El Servicio Geológico Colombiano (SGC) confirmó este miércoles que el volcán Puracé, ubicado en la cadena volcánica Los Coconucos, continúa en estado de alerta Naranja debido a alteraciones importantes en su dinámica interna
Las cifras instrumentales recientes representan los máximos niveles alcanzados, superando ampliamente los promedios históricos calculados en las líneas base de comportamiento.
Durante las últimas 24 horas, la actividad volcánica ha estado marcada por la sismicidad de largo periodo (LP) y tremores espasmódicos (TR), fenómenos asociados al movimiento de fluidos a profundidades menores de un kilómetro bajo el cráter. Aunque se registró una disminución en el número total de sismos y en las emisiones hacia la atmósfera, las autoridades científicas advierten que estas variaciones temporales no implican un retorno a la estabilidad.
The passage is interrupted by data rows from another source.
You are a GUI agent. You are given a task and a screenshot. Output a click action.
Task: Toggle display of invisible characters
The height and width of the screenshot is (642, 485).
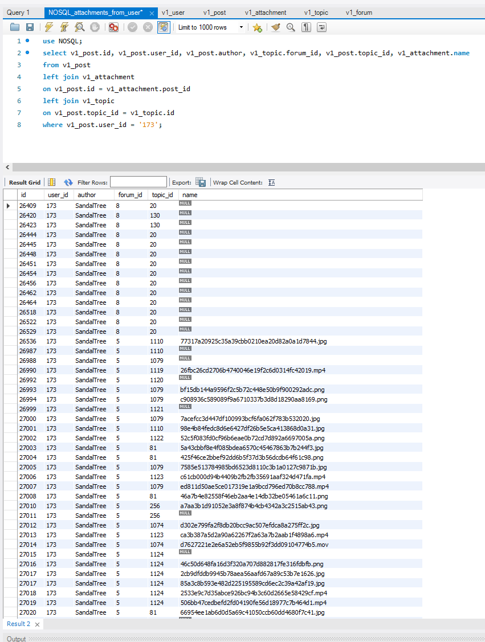[306, 27]
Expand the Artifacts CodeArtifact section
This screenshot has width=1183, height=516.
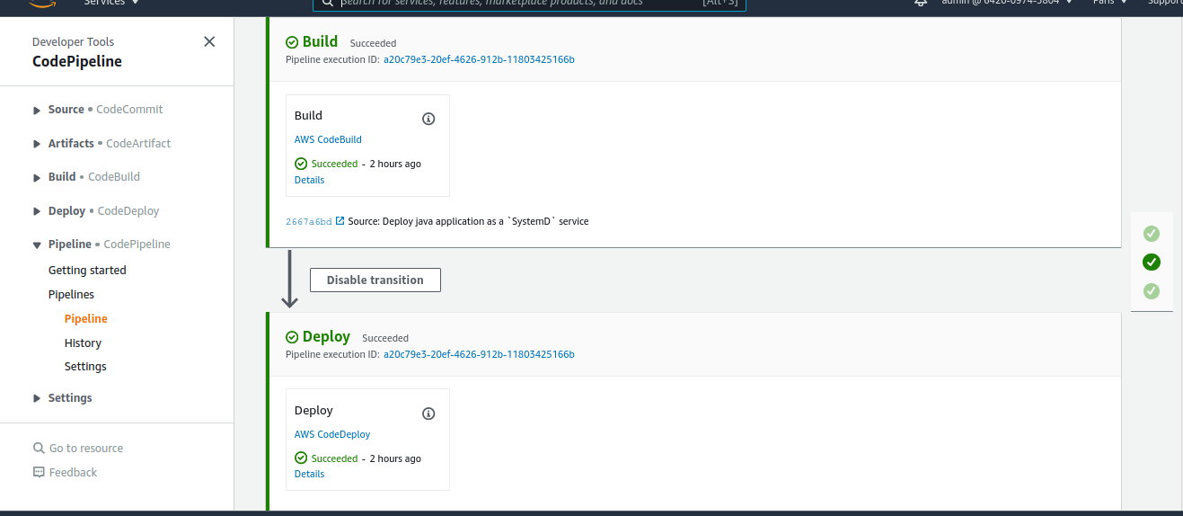(37, 144)
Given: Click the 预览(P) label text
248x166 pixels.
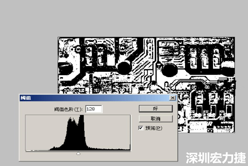Looking at the screenshot, I should [154, 128].
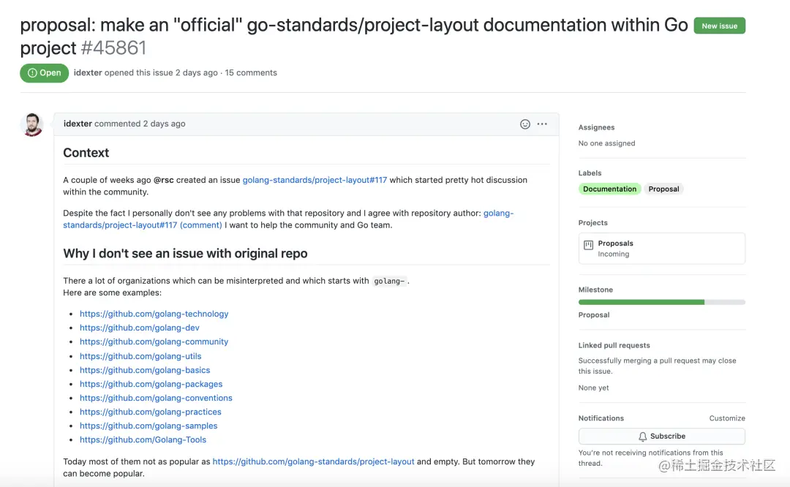790x487 pixels.
Task: Click the Proposals project board icon
Action: coord(588,244)
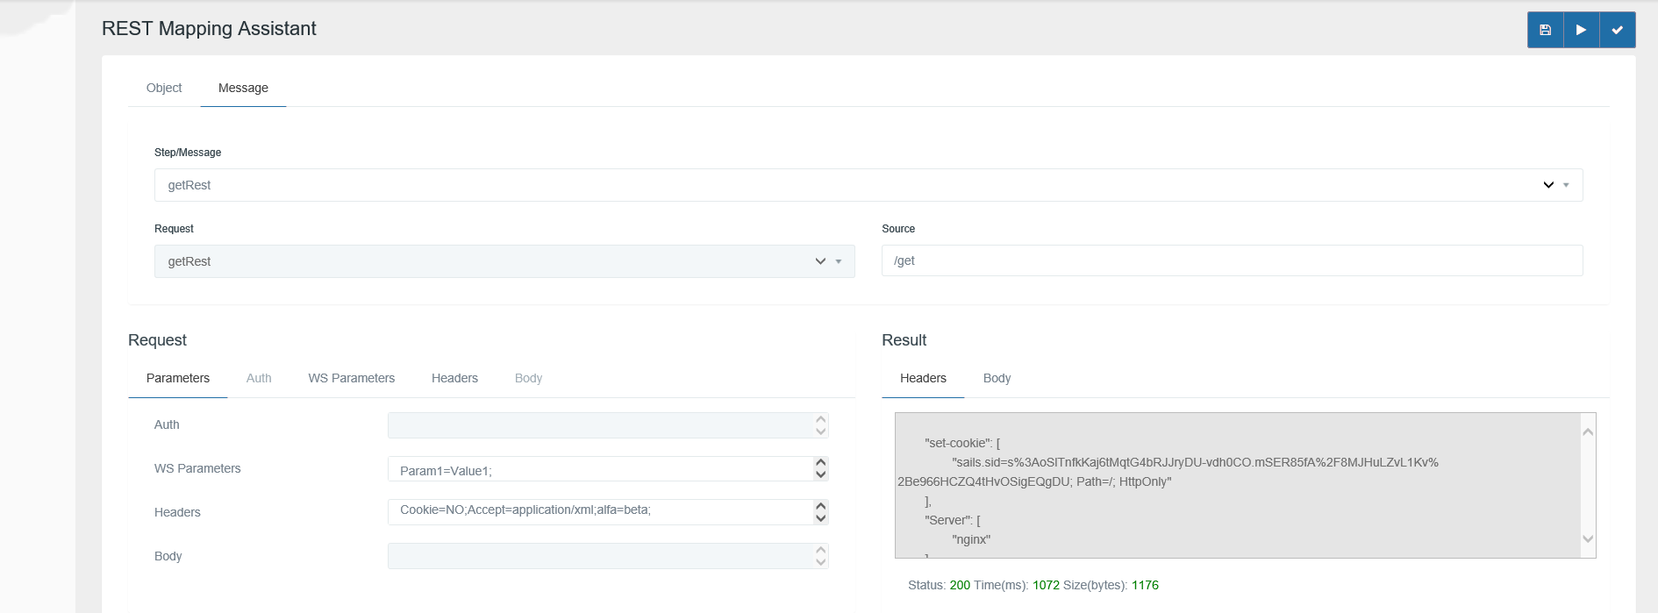Show the Result Body tab

(997, 378)
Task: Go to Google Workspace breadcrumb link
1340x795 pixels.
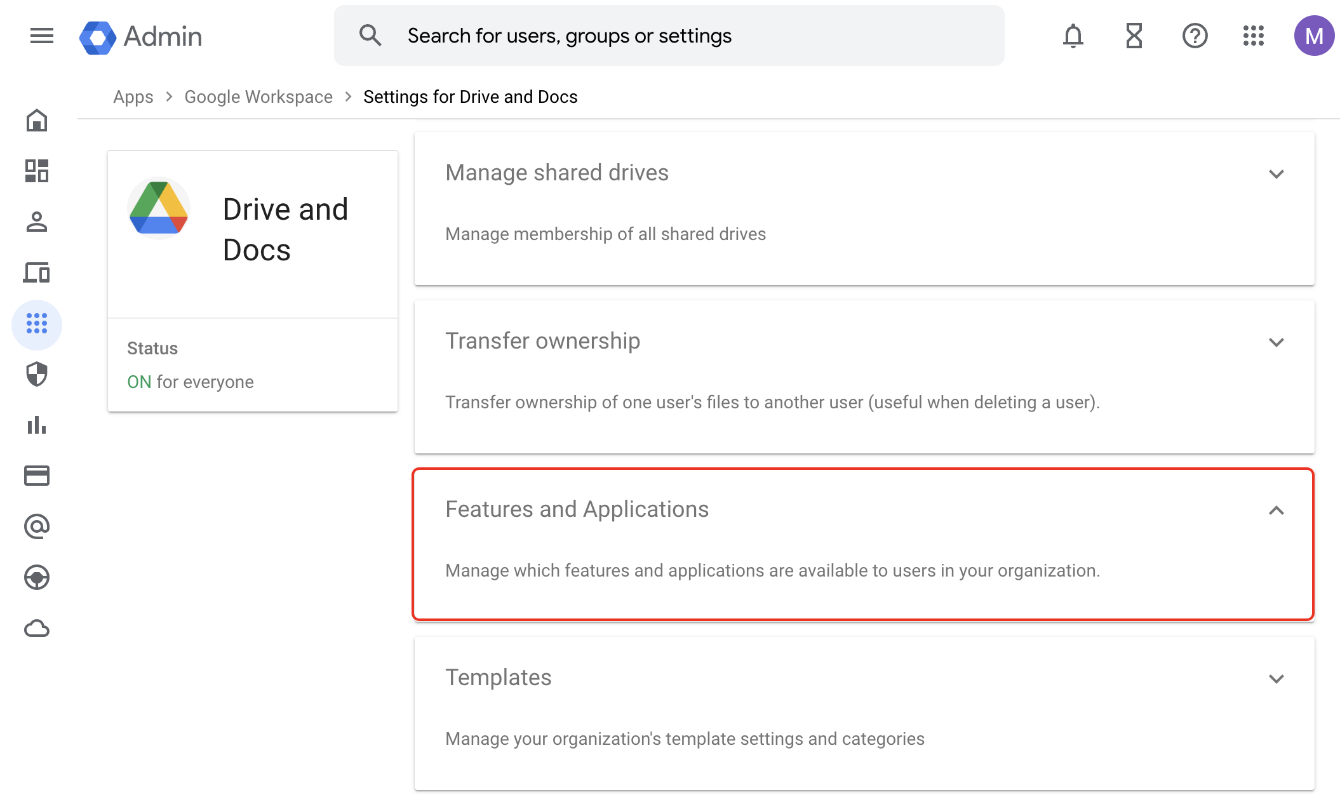Action: pos(258,97)
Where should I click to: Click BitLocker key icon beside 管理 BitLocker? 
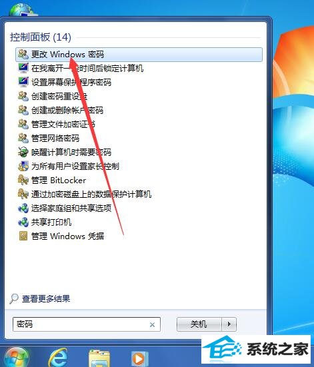[x=23, y=181]
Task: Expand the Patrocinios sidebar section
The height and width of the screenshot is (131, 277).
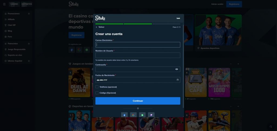Action: click(29, 43)
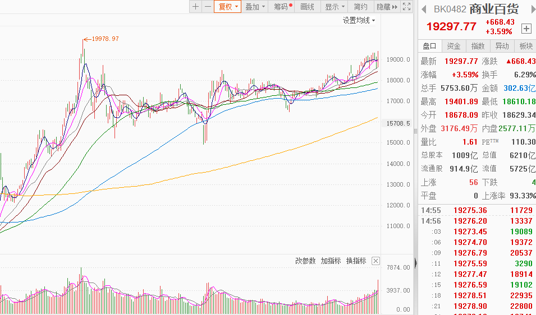Switch to the 资金 tab
Screen dimensions: 536x315
tap(453, 46)
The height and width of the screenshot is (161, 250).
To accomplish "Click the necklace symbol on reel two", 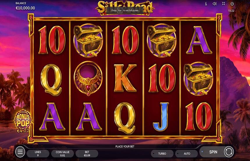I will click(x=88, y=79).
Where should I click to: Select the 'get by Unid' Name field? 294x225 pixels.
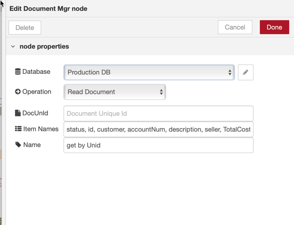pyautogui.click(x=158, y=145)

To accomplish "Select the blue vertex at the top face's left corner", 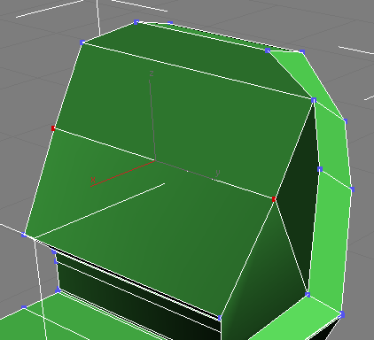I will point(82,43).
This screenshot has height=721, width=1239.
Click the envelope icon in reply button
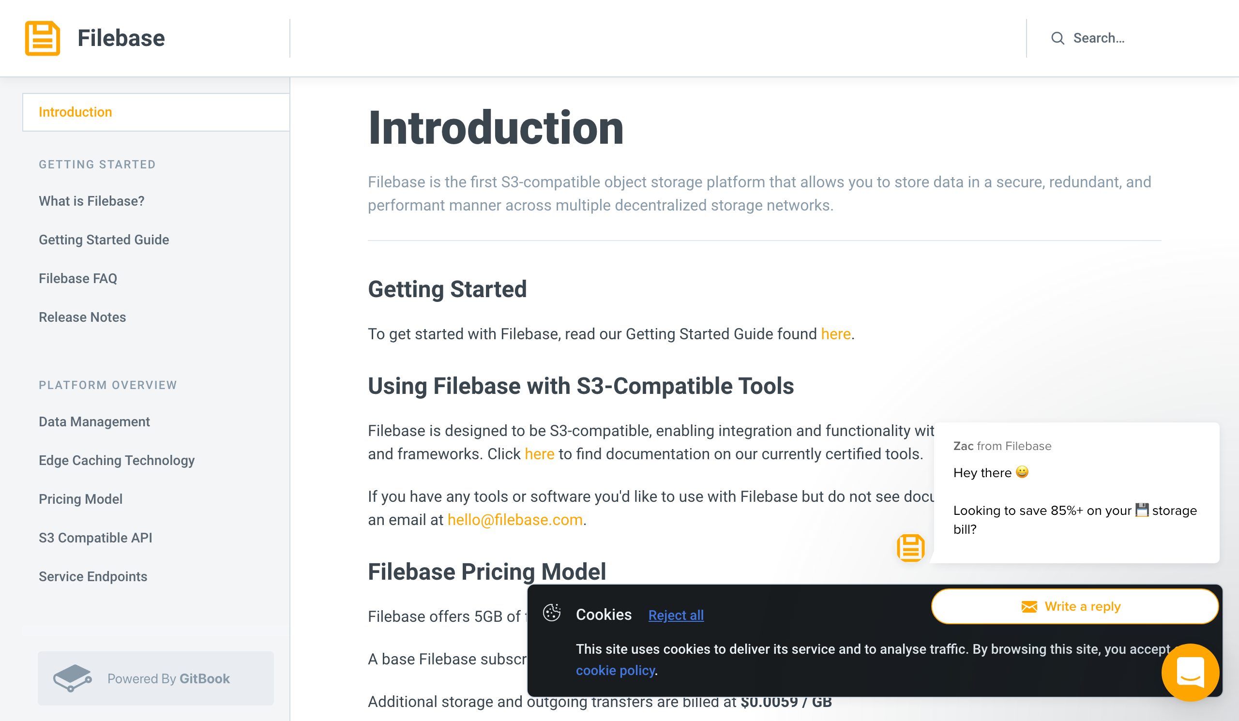[x=1029, y=606]
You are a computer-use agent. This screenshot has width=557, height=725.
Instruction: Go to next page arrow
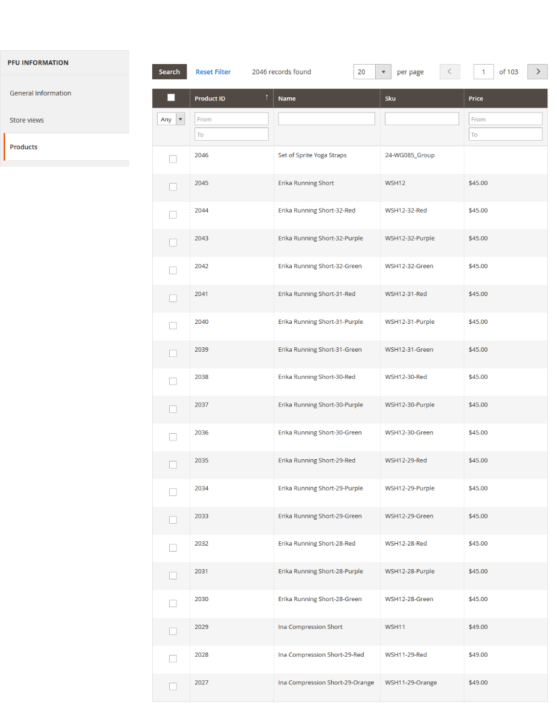(537, 72)
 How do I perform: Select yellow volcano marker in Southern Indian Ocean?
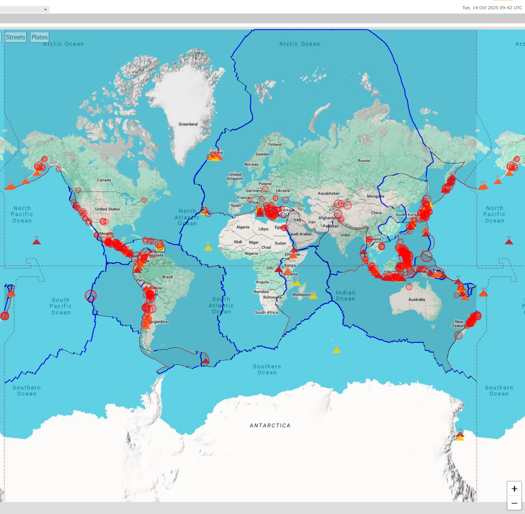tap(337, 350)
Ceniza y gases: el impacto en las comunidades
Uno de los datos más alarmantes del reciente boletín del SGC es la emisión de 1.010 toneladas diarias de dióxido de azufre (SO₂), un valor que sobrepasa el promedio conocido para esta estructura geológica. A esto se suma el ascenso continuo en las concentraciones de dióxido de carbono (CO₂) medidas en el suelo.
En la superficie, el impacto ya es evidente. Se documentaron dos emisiones de ceniza que alcanzaron alturas superiores a los 700 metros. Las difíciles condiciones meteorológicas impidieron confirmar visualmente la dirección de dispersión de la pluma, pero el rastro del material volcánico llegó a las comunidades. Pobladores de la vereda Cristales (municipio de Puracé) reportaron fuertes sonidos asociados a la emisión ocurrida hacia las 10:00 p. m. del 4 de agosto. Asimismo, en las veredas Cobaló, San José, Las Estrella y Agua Amarilla se reportó y confirmó la caída de ceniza.
Restricciones preventivas en la zona
Ante el riesgo latente de nuevas y repentinas emisiones de gases o ceniza, el SGC fue enfático en su recomendación: está estrictamente prohibido acercarse a la zona de los cráteres de los volcanes Puracé, Piocollo y Curiquinga.
El llamado a los habitantes de la zona de influencia es a mantenerse informados a través de los canales oficiales, seguir los boletines diarios del Observatorio Vulcanológico y Sismológico de Popayán, y acatar las directrices de la Unidad Nacional para la Gestión del Riesgo de Desastres (UNGRD) y de las autoridades locales. La alerta Naranja se mantiene activa.